Arriving at the hospital, we walked (actually Scott walked, I hobbled) through the double doors. The receptionist noticed my condition (the huge bump in my belly cued her in) and waved us through to the third floor.
After a quick examination, from a nurse with REALLY frigid hands, I was admitted into a delivery room. The room was bathed in soft light. And the bed was as comfortable as a hospital bed could be. My husband pulled a stool up near my head so he could hold my hand and coach me. (I think it’s funny that men are coaches at something they will never experience personally.)

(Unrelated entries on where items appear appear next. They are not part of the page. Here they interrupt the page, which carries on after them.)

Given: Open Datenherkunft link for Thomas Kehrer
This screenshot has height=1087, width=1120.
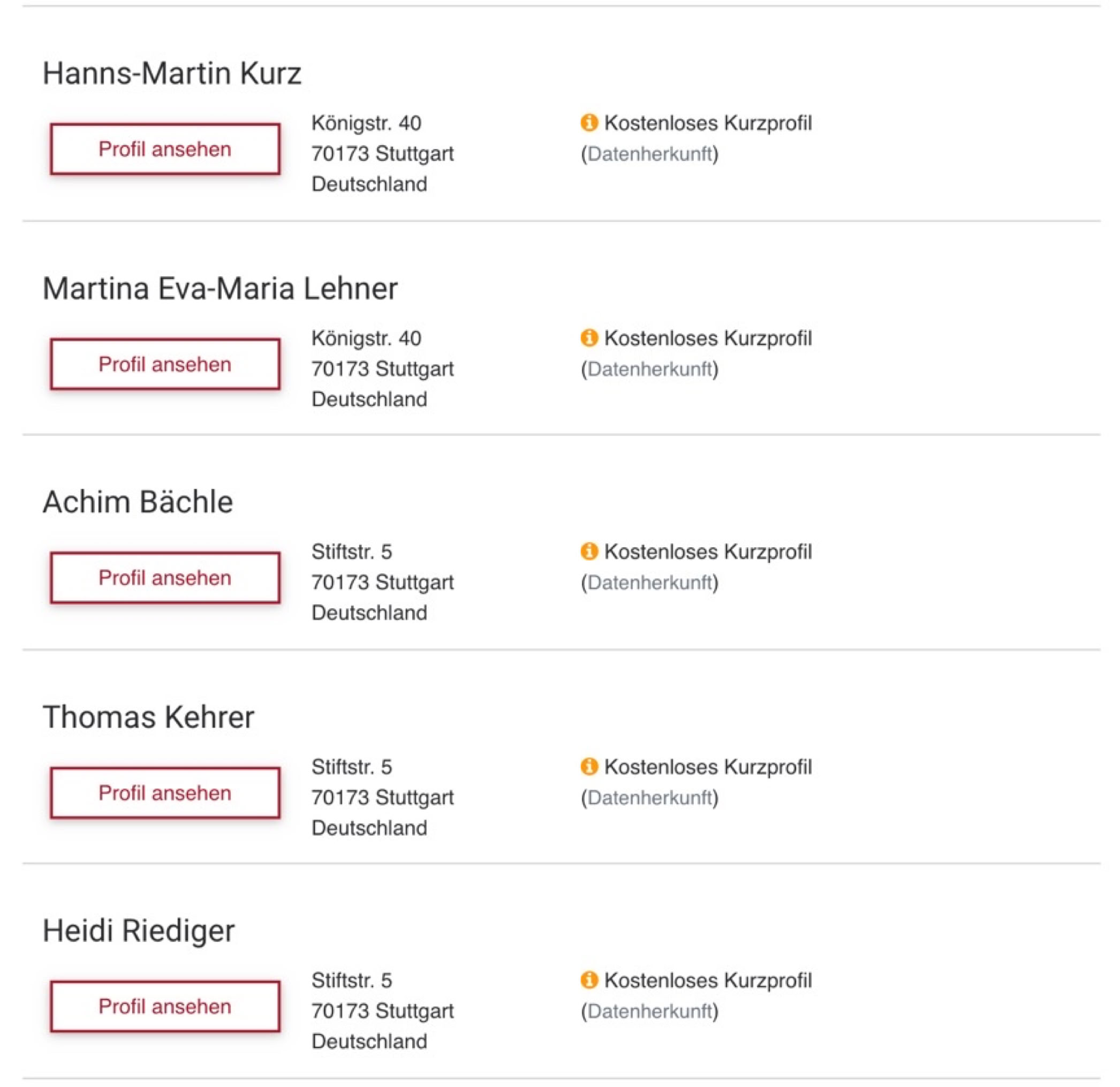Looking at the screenshot, I should click(x=650, y=797).
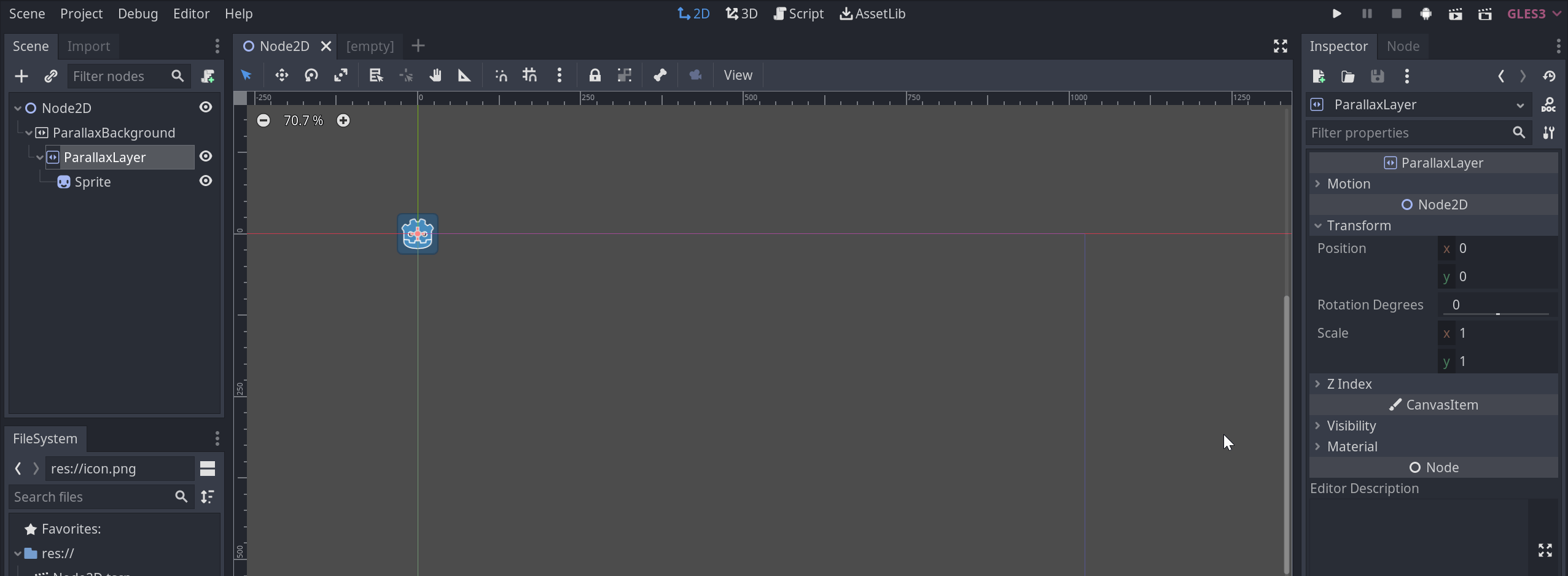
Task: Collapse the Transform section
Action: [1317, 225]
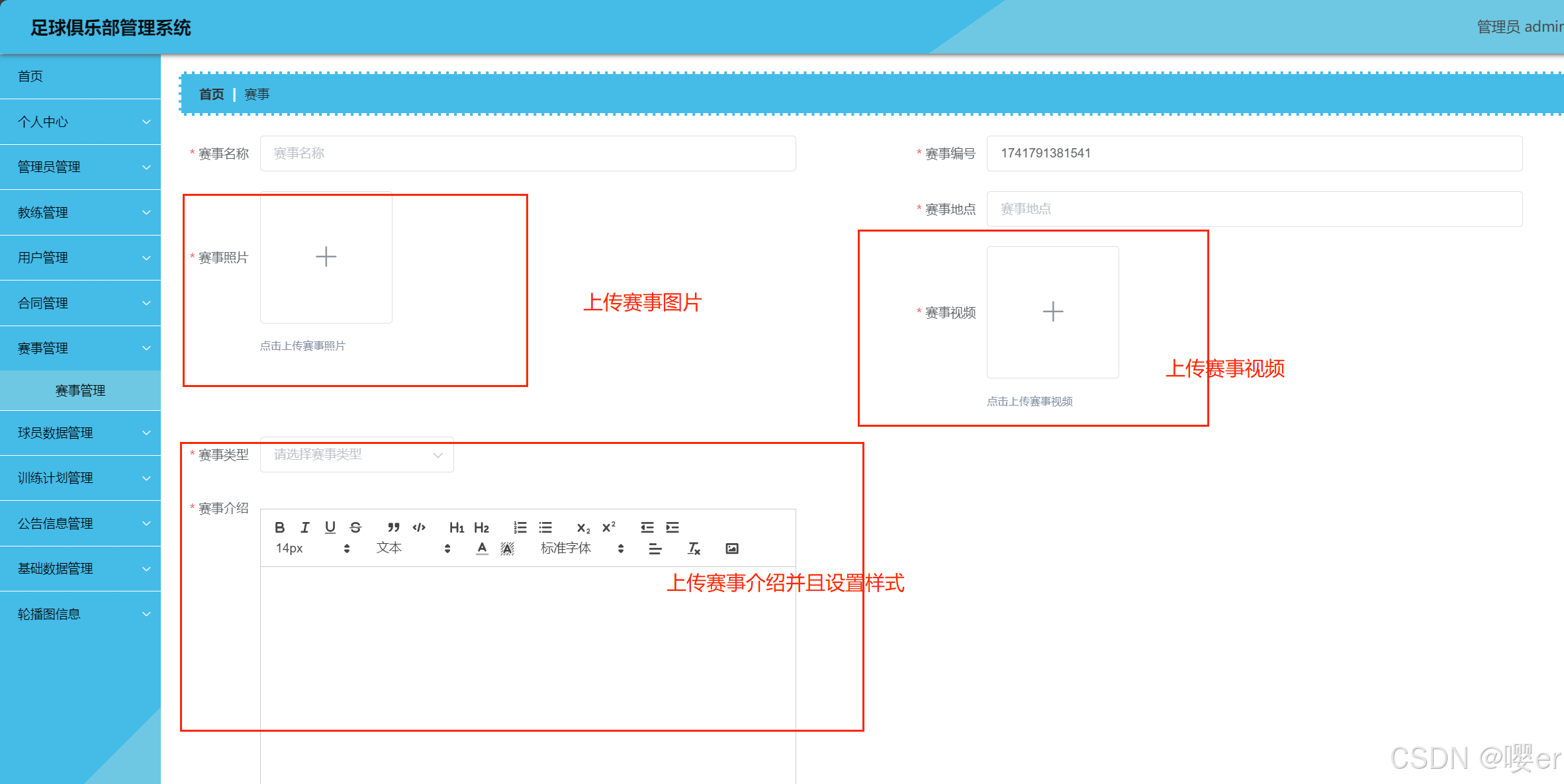Click the clear formatting icon
1564x784 pixels.
694,548
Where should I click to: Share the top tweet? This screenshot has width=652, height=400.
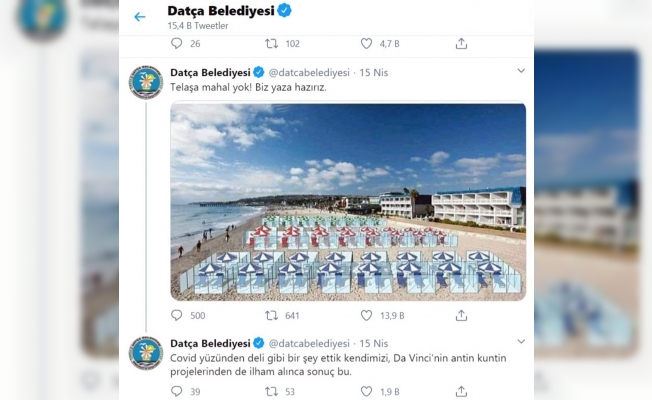point(461,44)
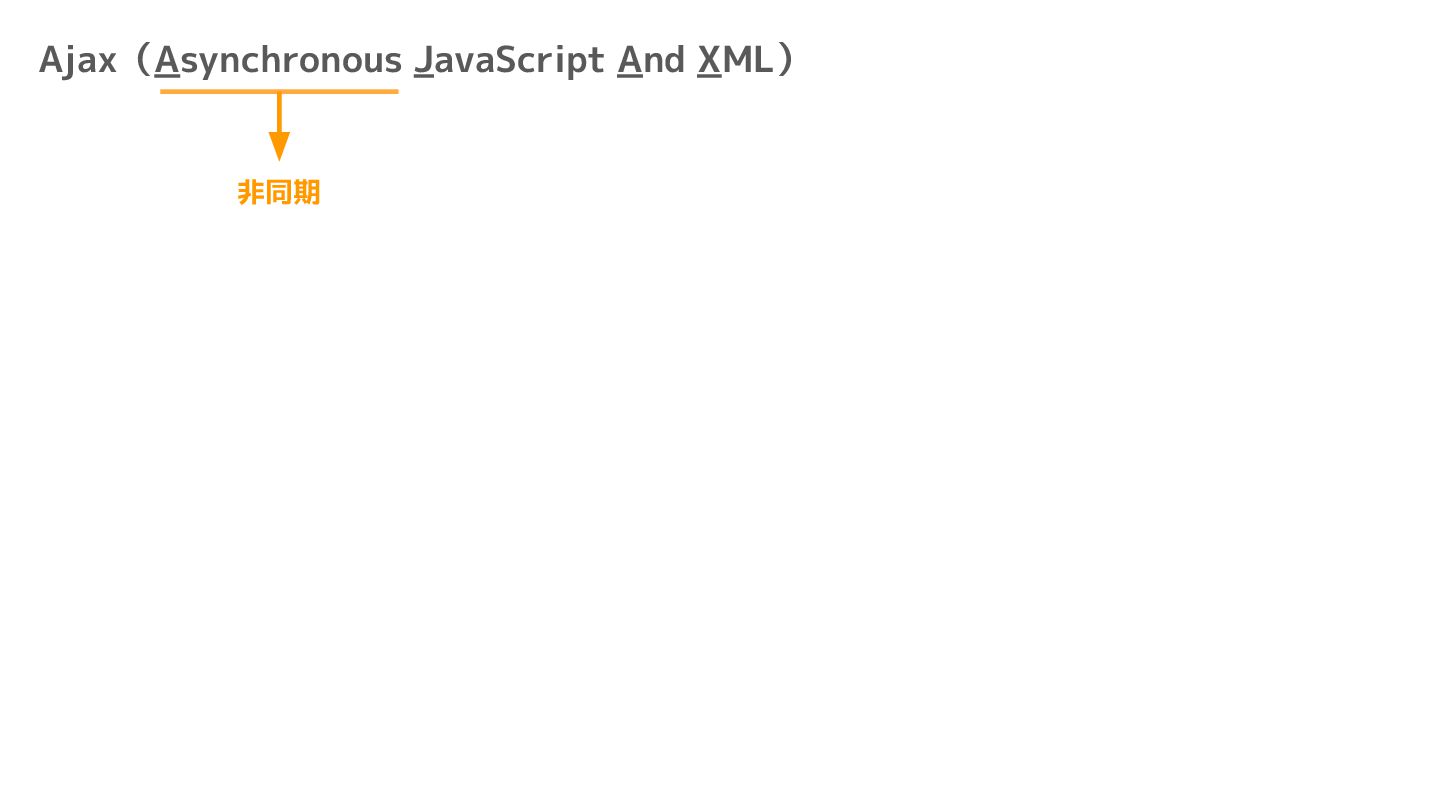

I was dilated to a five. The attendant only had to poke me three times before the IV stuck in the right place. By then, I didn’t care about the contractions, I was too focused on the needle. Scott kept trying to soothe my distress, by reminding me to breathe and count. (At least he remembered something from our Lamaze classes 11 years ago.) I had had natural child births with both Kiara and Katia. But this one, I was required to have an IV. By now, I was missing the warm showers that I had taken while in labor with Kiara.
Time is different when you are in the throes of childbirth. It seemed like I laid on the birthing bed for over 3 days, but Scott said it was only an hour.
“She’s crowning,” the doctor claimed proudly, as if he had done all the exertion!
A moment later, my husband exclaimed that she was “Beautiful!” The nurse practitioner, who aided in the delivery, quickly wrapped her in a white blanket and handed me the precious bundle. Tears came and I saw Scott wipe tears from his eyes also. She was beautiful! The Spirit of God was definitely present at this momentous moment. “I love you, little one.” I whispered as I handed the little girl to her father.
“What are we naming her?” Scott asked. We knew we had to use a name that started with the letter ‘K’, but we hadn’t found one we liked yet.
“I have no idea.” I said lamely.
“Did you see the name of the nurse practioner?” he quizzed.
“Well, it started with a K. It was different. What do you think?”
What did I think? I thought I was tired. I thought I wanted to go to sleep and wake up skinny. I thought I wanted some chocolate. But instead I inquired of my husband the nurse’s name.
“Karabasque,” he said simply.
I looked at how lovingly my husband held our newborn daughter. I smiled, “O.K., her name is Karabasque. I hope our family likes it.”
“They will love Karabasque!” Scott confidently announced. But will they love the name? I silently wondered.
“You’re kidding! Right?” Mom exclaimed when she heard the name.